Máximo, quien vende hortalizas en las cercanías de Quinta Crespo, va más allá y propone una solución radical: la dolarización formal de la economía. "En Venezuela el gran problema es el bolívar, porque pierde valor constantemente. Aquí lo que debemos hacer es dolarizar todo formalmente; con eso se acaba la especulación y los problemas económicos de raíz", afirma con convicción. Sus propias ganancias son un reflejo de la inestabilidad; varían constantemente y apenas le permiten "vivir y tener algo de comida". Para sortear los altos costos, Máximo ha dejado de ofrecer productos como aguacates, pimentones y tomates, que se han vuelto prohibitivos. En su lugar, se enfoca en artículos más accesibles como papas, cebollas, pepinos, calabacines y berenjenas, que han mantenido precios más estables este año.
La Ilusión de la Estabilidad: Un Recuerdo Amargo
La sensación de "estabilidad" es una palabra que resuena con amargura para Marcos, un joven mototaxista que también se abastece en Quinta Crespo.
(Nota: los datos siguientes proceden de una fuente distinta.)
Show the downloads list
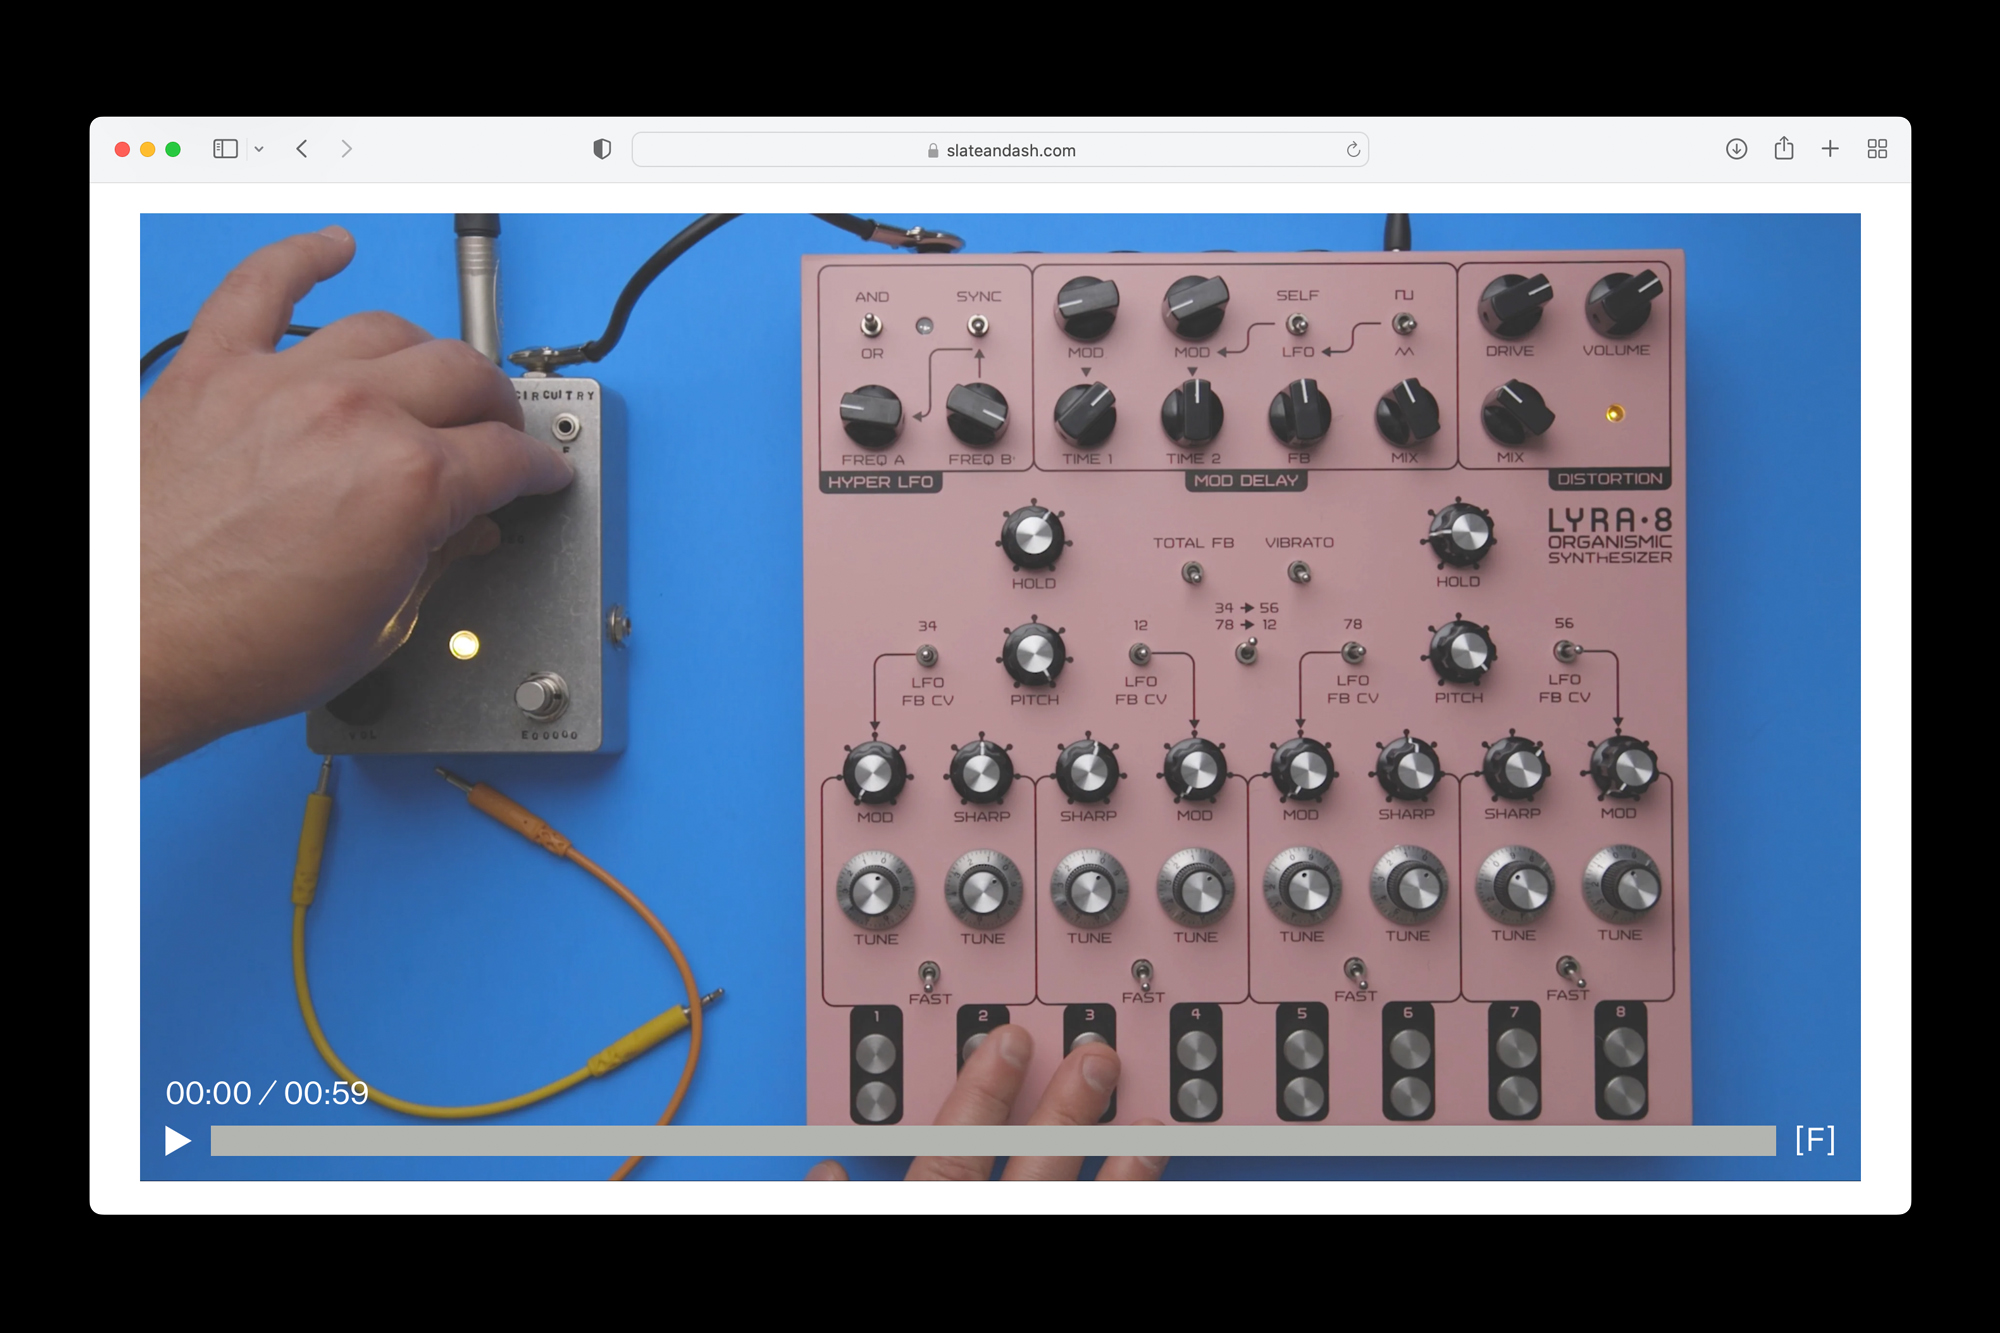The height and width of the screenshot is (1333, 2000). [1736, 149]
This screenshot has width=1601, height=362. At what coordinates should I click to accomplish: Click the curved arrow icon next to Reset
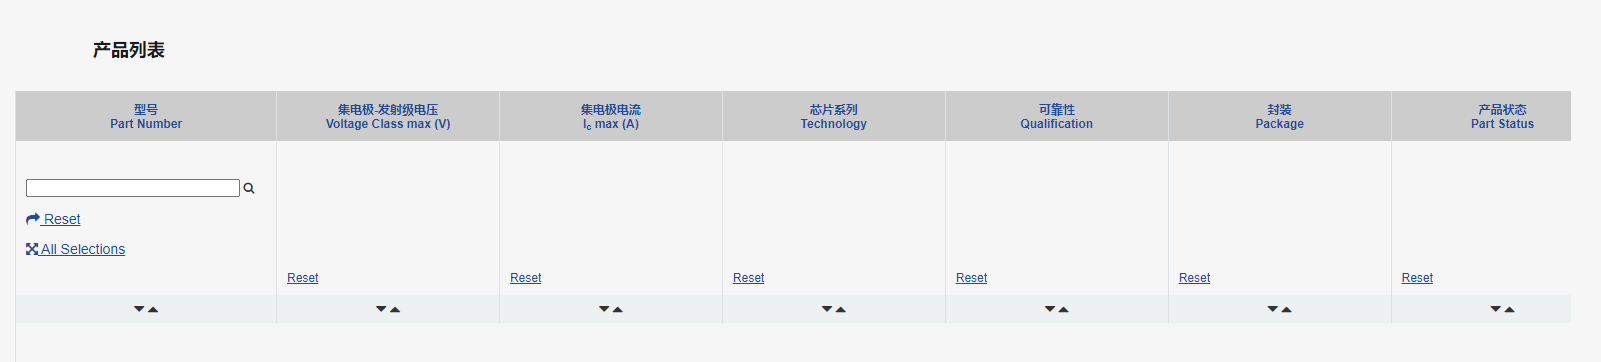click(33, 219)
Él recuerda que ni siquiera en 2022, cuando el tipo de cambio del dólar se contuvo por varios meses, los hogares venezolanos percibieron una mejora real en su calidad de vida. "La comida aumenta todas las semanas, las medicinas van para el cielo, la ropa, el aseo personal, todo sube porque cada quien cobra como le da la gana", se queja.
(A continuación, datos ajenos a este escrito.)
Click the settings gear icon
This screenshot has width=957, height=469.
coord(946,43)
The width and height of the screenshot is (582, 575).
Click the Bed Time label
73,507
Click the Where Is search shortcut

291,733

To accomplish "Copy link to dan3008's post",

Marcos pone de relieve una práctica que desangra el bolsillo de los consumidores: la manipulación de las tasas de cambio. "Muchas veces ves un precio de 5 dólares, pero cuando llegas a la caja te dicen que el cobro es a tasa euro o tasa Binance, y ahí te desangran. Mientras eso no se controle, no habrá estabilidad real", denuncia. Esta arbitrariedad en los puntos de venta es un golpe constante a la planificación económica de las familias, que ven cómo el valor real de su dinero se desvanece en el momento de pagar.
La situación impacta directamente en la vida cotidiana: los hogares deben priorizar alimentos más económicos, a menudo dejando de lado productos esenciales que se vuelven inalcanzables. Esta dinámica subraya cómo la inflación y la devaluación no son conceptos abstractos, sino fuerzas que moldean las decisiones más básicas sobre alimentación y, en última instancia, la calidad de vida de millones de venezolanos.
Un Futuro Condicionado: La Urgencia de un Plan Real
Tanto compradores como comerciantes coinciden en un punto crucial: mientras no exista un plan económico integral que controle la inflación, que se traduzca en ajustes salariales reales y que garantice el abastecimiento constante de alimentos, cualquier estabilidad de precios observada será efímera. Será solo una pausa en medio de la tormenta, incapaz de cerrar la brecha entre los ingresos y el costo de la vida.
La población venezolana sigue atrapada en un ciclo de incertidumbre, obligada a depender de estrategias de mercado informal y de un ahorro improvisado para enfrentar la volatilidad incesante del bolívar. La esperanza de una vida digna, con acceso a alimentos nutritivos y variados, permanece condicionada a la implementación de medidas económicas profundas y sostenibles, que brinden una verdadera estabilidad y no solo un espejismo en los anaqueles de un mercado.